How tool design changes LLM agent reliability — 20 workflows benchmarked

An open empirical study on autonomous document editing with Google Gemini 3 Flash. The Pareto-optimal tool design matches a 24-tool baseline at 100% pass rate while cutting tokens by ~54% and tool calls by ~60%. An 83-tool “bloated” workflow collapses to 0% on the hardest scenarios — not from Lost-in-the-Middle, but from parameter confusion across inflated literal enums.

Below: research questions, the 20 workflow configurations, per-step metrics across 13 benchmark scenarios, and the design rationale behind the production default (P / S).

Jump to results ↓ Read the write-up →

Context

This benchmark is the testbed for a master’s thesis at HFT Stuttgart: Agent-Driven Voice-Only Interfaces — Evaluation of Tool-Granularity, Tool-Bloat and Workflow-Constraints on an Agent-First Document Editor. Data is being re-collected and published openly as the workflow set evolves.

Research questions

FF1 – Agent-First Architecture: What architectural requirements must a document editor fulfill to support reliable autonomous agent operation?
FF2 – Tool Bloat: How does the number of simultaneously available tools in the context window affect execution accuracy, and can dynamic tool restriction (Active Discovery) reduce the error rate?
FF3 – Workflow Restrictions: How effectively do architecturally enforced verification loops (ReAct, FSM) reduce error rates compared to unregulated environments?
FF4 – Tool Granularity: How does the choice between atomic primitives, composite macros, and bulk operations affect execution accuracy and latency?

Evaluation framework

The benchmarking engine (benchmark.py) autonomously runs tasks across all workflow configurations using Google Gemini 3 Flash as the LLM backend. For each step, it provisions a fresh document, sends a prompt to the agent, and compares the resulting HTML against a reference using Levenshtein distance after DOM normalization (BeautifulSoup4). Full tool-call traces are exported as JSON for qualitative analysis.

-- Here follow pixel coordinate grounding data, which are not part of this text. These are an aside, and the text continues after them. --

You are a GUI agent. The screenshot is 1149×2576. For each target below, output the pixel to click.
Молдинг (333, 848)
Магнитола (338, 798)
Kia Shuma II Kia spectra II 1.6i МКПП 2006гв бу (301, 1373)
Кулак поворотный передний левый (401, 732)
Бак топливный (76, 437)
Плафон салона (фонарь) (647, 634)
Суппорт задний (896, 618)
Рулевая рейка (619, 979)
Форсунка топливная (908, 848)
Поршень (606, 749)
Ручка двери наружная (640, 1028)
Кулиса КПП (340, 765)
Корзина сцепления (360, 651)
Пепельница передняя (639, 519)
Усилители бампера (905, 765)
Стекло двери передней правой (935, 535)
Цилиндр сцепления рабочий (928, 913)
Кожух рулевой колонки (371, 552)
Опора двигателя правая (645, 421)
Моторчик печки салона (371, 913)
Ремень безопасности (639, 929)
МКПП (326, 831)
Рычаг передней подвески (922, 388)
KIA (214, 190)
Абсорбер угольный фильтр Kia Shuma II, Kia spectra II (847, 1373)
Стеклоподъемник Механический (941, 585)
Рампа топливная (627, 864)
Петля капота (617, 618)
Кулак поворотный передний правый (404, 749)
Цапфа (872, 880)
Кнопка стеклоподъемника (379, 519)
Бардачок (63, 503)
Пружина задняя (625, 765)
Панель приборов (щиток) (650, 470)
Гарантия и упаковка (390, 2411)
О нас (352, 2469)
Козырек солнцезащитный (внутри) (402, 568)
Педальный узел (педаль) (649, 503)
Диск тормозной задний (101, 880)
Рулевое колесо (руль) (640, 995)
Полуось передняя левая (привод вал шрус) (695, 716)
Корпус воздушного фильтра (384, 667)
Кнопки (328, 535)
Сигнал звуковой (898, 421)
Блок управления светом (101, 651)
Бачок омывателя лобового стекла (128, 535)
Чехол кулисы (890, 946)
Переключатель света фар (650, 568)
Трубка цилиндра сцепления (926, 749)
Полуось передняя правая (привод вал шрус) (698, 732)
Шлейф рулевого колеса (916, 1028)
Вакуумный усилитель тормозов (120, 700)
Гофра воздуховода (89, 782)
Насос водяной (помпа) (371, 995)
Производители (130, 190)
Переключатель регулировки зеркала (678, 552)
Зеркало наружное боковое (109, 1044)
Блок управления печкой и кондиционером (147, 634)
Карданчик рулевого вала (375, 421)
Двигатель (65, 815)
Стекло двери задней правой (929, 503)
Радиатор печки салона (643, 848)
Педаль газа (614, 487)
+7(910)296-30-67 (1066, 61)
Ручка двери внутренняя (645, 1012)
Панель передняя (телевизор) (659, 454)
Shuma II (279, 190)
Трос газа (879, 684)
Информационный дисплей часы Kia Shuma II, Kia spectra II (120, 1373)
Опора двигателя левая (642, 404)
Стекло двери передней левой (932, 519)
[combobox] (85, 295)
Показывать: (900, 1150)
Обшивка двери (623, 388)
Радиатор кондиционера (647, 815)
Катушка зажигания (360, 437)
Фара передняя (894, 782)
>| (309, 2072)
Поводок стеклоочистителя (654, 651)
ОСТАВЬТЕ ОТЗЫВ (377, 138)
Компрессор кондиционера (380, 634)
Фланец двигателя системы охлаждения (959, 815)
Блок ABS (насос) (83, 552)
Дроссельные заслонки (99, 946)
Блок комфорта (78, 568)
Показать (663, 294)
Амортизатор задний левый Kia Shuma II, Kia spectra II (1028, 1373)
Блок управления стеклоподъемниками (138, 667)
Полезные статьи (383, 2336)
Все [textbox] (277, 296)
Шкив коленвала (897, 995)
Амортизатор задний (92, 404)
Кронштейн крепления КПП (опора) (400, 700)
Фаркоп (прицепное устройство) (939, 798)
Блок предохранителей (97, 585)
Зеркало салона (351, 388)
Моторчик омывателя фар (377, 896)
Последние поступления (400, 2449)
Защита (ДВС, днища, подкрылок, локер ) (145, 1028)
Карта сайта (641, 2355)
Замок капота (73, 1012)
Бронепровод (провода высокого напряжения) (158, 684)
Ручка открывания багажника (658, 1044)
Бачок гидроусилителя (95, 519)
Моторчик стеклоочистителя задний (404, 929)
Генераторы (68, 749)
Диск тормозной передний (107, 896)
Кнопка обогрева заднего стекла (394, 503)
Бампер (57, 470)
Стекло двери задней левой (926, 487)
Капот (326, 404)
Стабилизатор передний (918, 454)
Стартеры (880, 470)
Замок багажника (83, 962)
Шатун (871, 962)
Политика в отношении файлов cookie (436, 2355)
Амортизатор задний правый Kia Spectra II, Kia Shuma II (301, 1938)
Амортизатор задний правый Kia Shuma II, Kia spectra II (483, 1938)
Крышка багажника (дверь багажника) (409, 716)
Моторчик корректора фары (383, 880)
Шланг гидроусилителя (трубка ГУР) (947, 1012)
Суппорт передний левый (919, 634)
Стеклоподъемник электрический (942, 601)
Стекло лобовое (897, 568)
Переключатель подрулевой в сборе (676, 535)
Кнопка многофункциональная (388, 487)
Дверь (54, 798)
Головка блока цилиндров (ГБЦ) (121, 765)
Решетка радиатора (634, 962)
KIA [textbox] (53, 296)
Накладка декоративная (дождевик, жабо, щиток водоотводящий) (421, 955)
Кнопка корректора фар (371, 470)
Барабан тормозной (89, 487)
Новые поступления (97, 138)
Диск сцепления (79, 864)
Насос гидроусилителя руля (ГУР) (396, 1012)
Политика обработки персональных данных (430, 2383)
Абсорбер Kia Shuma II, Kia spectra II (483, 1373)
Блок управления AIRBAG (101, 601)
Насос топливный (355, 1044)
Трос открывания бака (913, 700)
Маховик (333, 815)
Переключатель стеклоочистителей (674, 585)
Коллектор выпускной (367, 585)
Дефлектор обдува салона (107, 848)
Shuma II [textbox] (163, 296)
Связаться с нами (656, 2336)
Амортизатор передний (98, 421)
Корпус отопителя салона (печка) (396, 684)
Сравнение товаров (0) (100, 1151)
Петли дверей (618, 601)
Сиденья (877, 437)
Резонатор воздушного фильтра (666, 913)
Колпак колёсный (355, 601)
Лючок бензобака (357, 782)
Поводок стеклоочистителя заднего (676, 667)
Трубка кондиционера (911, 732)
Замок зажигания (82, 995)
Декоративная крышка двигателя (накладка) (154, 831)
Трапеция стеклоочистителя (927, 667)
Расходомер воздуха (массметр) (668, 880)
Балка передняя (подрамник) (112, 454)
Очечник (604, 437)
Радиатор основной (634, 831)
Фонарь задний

Error classification (Lu et al., 2025)

Every error is categorized into one of three types:

Planning errors: Agent selected a locked tool or aborted – detected via SYSTEM INTERCEPT responses and abort_task calls
Execution errors: Agent selected the correct tool but passed invalid parameters – detected via backend validation errors
Response generation errors: All tool calls succeeded, but the final document deviates from the reference – the agent misunderstood the task

Workflow configurations

The Agent Scratchpad (persistent memory with self-conditioning detection, three tools plan_tasks / mark_task_done / abort_task) is active in workflows A–K and O. Workflows L, M, N, P, Q, R, S, and T disable it entirely — promoting the scratchpad from controlled constant to experimental variable along the 2×2 isolation matrix (verification × granularity).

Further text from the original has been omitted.